Summer began her career in therapy work at 1.5 years. By 6 years old she became a certified Crisis Response Canine. Following crisis and disaster wherever they strike, Summer and her handler provide psychological first aid to survivors and first responders.
But shortly after starting her official job, Summer was diagnosed with an eye disease called Golden Retriever Pigmentary Uveitis. Brown pigment clogged the drain inside her left eye, leading to devastating high pressures called glaucoma. She lost vision in the left eye and battled pain that would not respond to medical treatment so her handler elected to have her eye surgically removed (enucleation) to make her comfortable again. But the worst was yet to come. Just weeks after the left eye was surgically removed, the pigment and inflammation worsened in her right eye. A rigorous treatment regimen was initiated, but the pressure rose in the right eye and took her remaining vision. A procedure called a chemical ablation was performed to stop the production of fluid inside the eye so that the pressure would decrease but she could maintain a comfortable but non-visual eye.

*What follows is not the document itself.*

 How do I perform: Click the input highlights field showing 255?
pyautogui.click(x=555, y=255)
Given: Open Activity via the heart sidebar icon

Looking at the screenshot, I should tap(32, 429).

At 12 years of age, Summer doesn’t let complete vision loss stop her from doing the job that she loves most, comforting people. She is still working as a Therapy and Crisis Response canine and touched the hearts and souls recently at the 15th anniversary of 9/11. She held the hand of a young boy during the reading of the names of those who lost their lives on 9/11 and rested her head on the lap of a woman who sat on the ground in grief. She also recently donned her superhero cape when she attended a camp for burn survivors.

Even when Summer is not working, her days are filled with joy. She wrestles with her doggie siblings and she still trains weekly in obedience classes doing almost everything the sighted dogs do. As her family says, “We have learned through this ordeal that love is blind and we enable the ability, not the disability!”